Re: Security

["Frank Ellermann" <nobody@xxxxxxxxxxxxxxxxx>]

Sam Hartman wrote:
 
> However for challenge/response mechanisms we can get mutual
> authentication and tie the mutual authentication to integrity
> protection and/or confidentiality.

As far as DIGEST-MD5 was an attempt to offer these features
folks here apparently decided to give up on it, because there
was no big demand for these features, and interoperability
was lousy.  Maybe this is a hen and egg problem, but whatever
the DIGEST-MD5 problems might be, they're no bugs in CRAM-MD5.

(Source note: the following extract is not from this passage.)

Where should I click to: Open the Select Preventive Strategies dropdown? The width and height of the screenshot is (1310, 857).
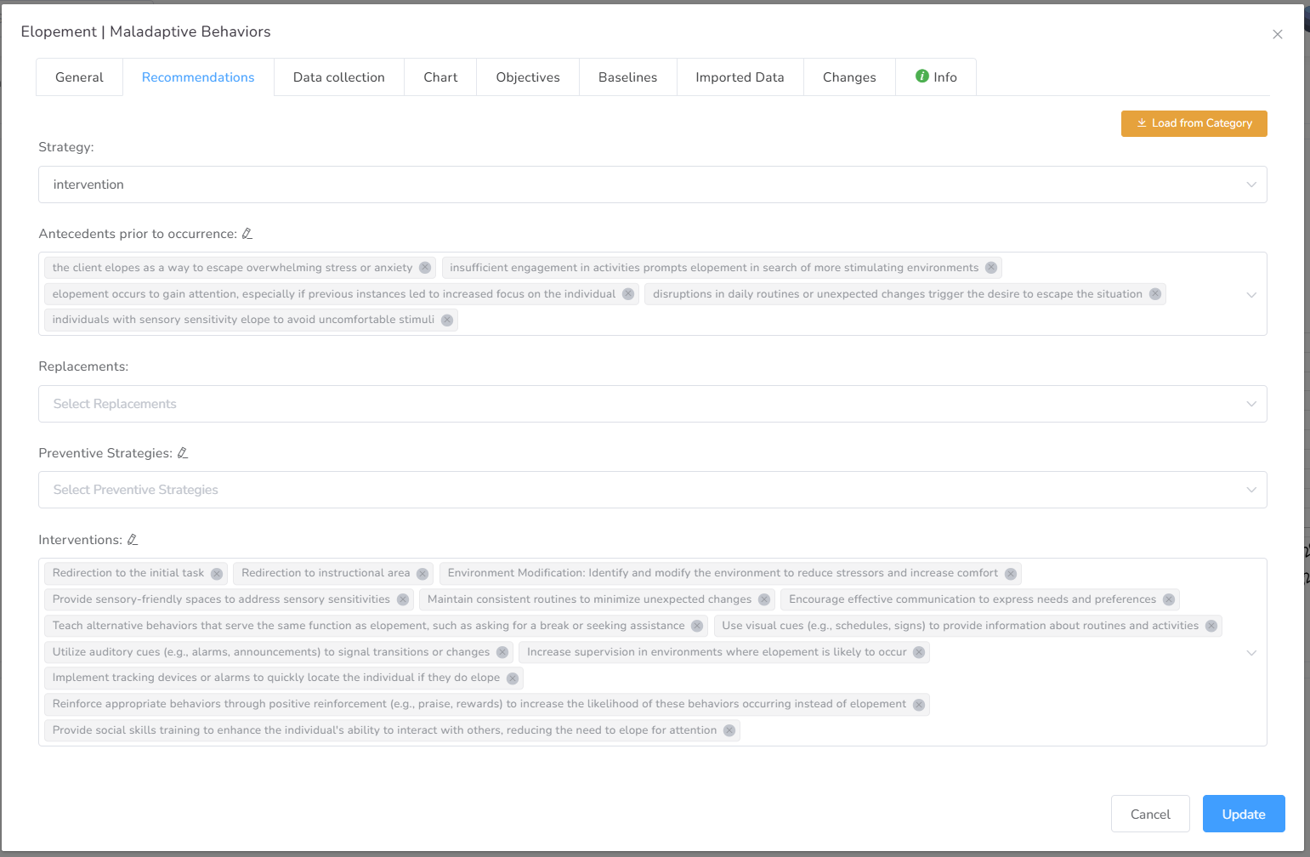pyautogui.click(x=652, y=490)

> I do believe that cram-md5's mechanisms for converting a
> password into a key are weaker than is current accepted
> security practice.

Then propose something better than HMAC, get it on standards
track, and deployed.  Removing CRAM-MD5 from standards track
won't get you there.  One algorithm I looked at (APR1) is IMO
far too odd to pass as "better".

When I proposed to look at RMX in a SCRAM-discussion the WG
apparently preferred what's now in the draft, based on HMAC.

Maybe SCRAM will be that "better" thing, but that's unrelated
to WG Charter and status questions for CRAM-MD5.  

It's IMO very good that it is now again possible to discuss
such issues, the situation where you in essence had a veto
was unsound (actually a "bug" in RFC 2026, not in RFC 2195).

 Frank